▶ **Job**:
In the proposal story below, where did the narrator drive to on the big day?

My mom smiled for a moment and looked like she was going to say something, until…

“Oh my god!” Daniela blurted out, almost completely involuntarily. “That’s so sweet!”

Her eyes were redder than my mom’s! We all laughed as it made the moment all the sweeter.

The big day came and I knew I could do it. We excitedly drove to Steep Rock and checked out all the sights. We hiked up the cliffs, took in all the natural beauty, and even did some kayaking together. We took so many pictures of the two of us. I was already planning in my head to look back at them in the future together and point out our faces before the proposal and go “you had no idea!” or “look how nervous I was!”

We were there for hours, making a final embrace of the summer before a treacherous autumn of homework and stress was going to hit.

It was getting later in the day. We’d have to end our trip soon. While kayaking in the water, she pointed off to an island.

“Ooh, we could go there!”

Hmm, that would be an interesting proposal area, I thought. But it was getting colder too and that amount of rowing would be too taxing for us, so we headed back instead. I could feel the clock ticking on when I could pop the question.

▶ **Data segment**:
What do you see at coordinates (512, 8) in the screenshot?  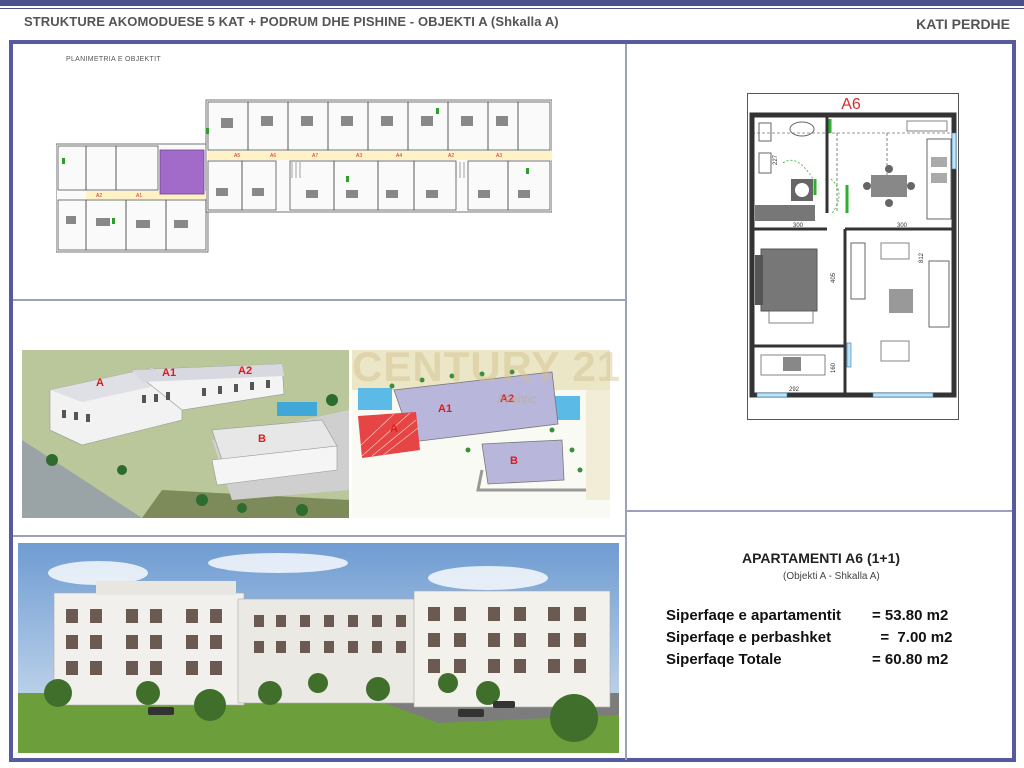 I see `top-rule-thin` at bounding box center [512, 8].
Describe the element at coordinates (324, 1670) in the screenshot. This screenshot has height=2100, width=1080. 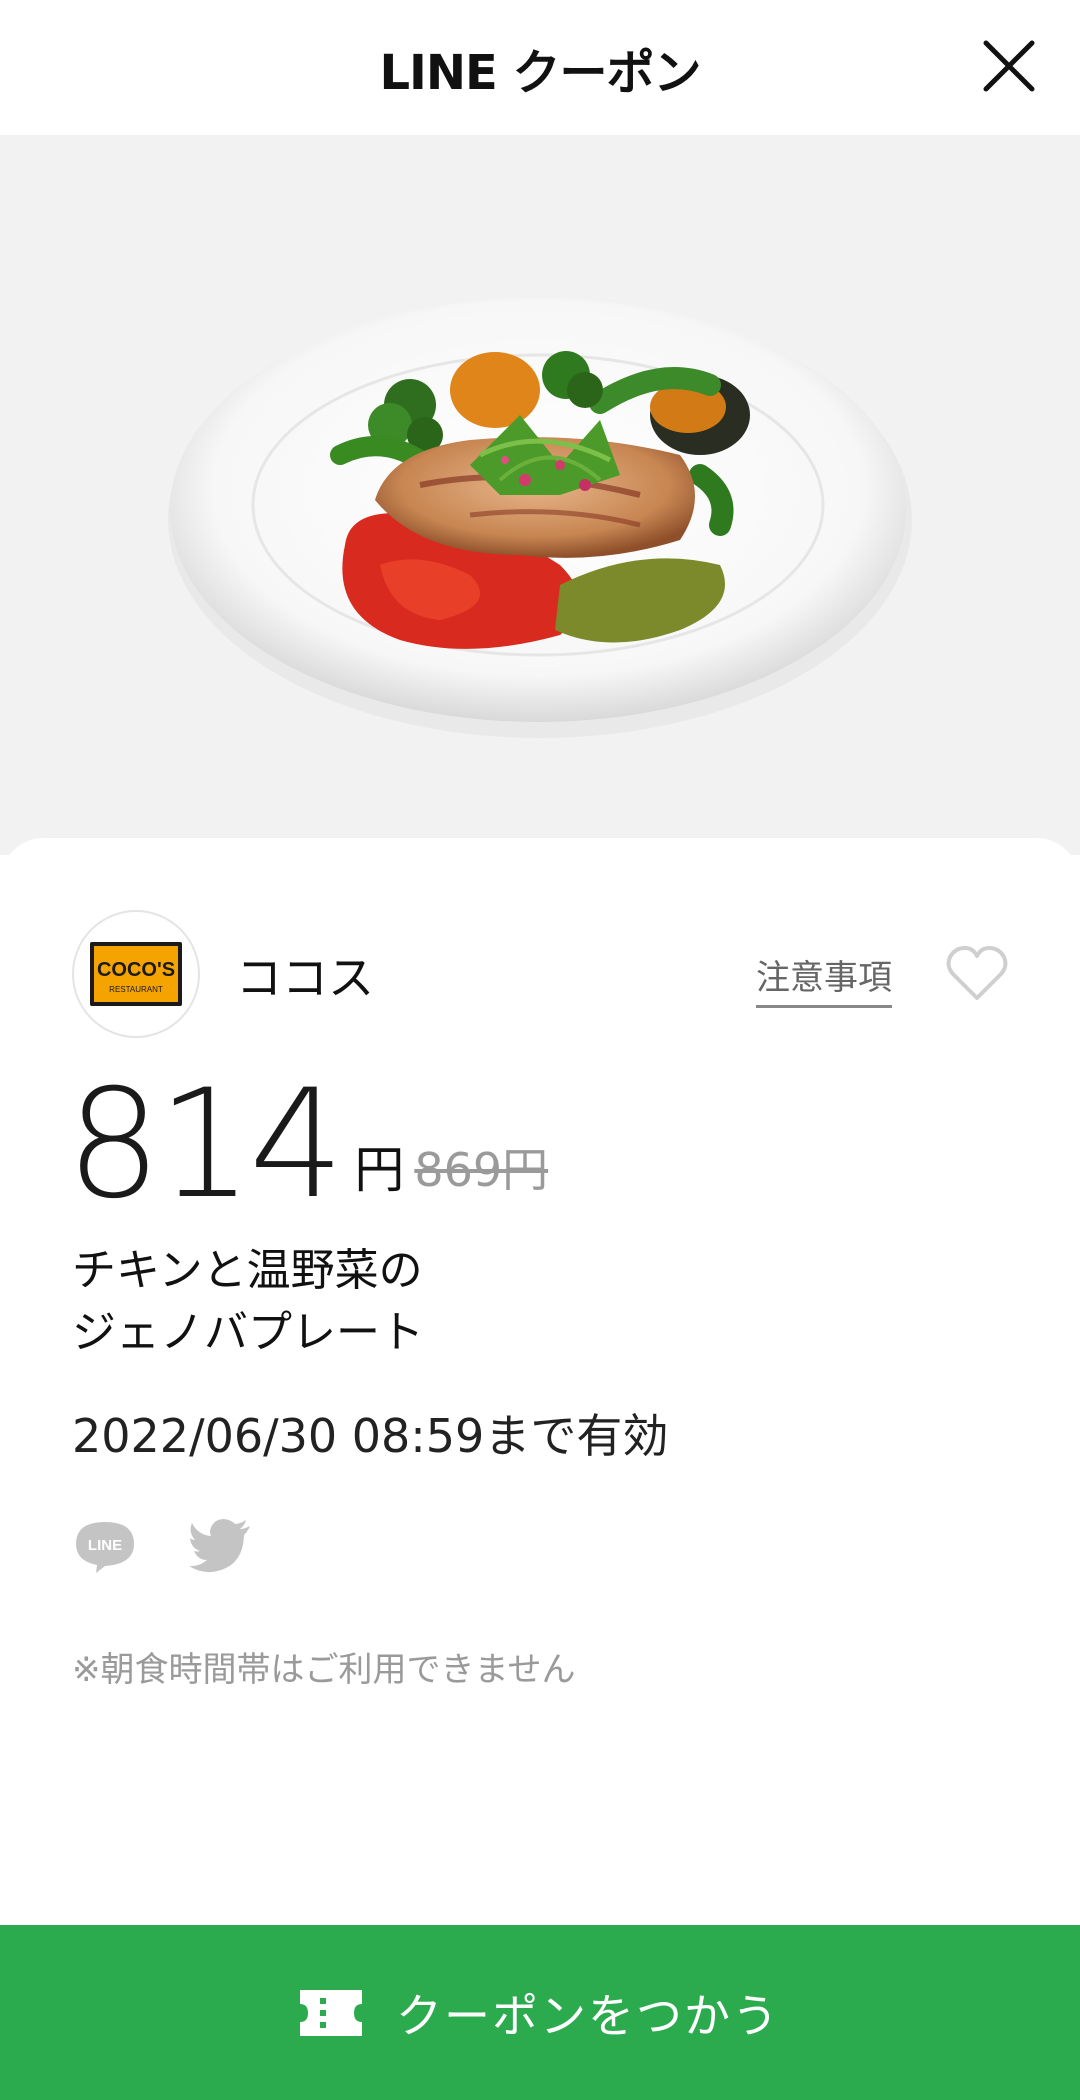
I see `usage-note: ※朝食時間帯はご利用できません` at that location.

▶ **Result of the task**:
Steep Rock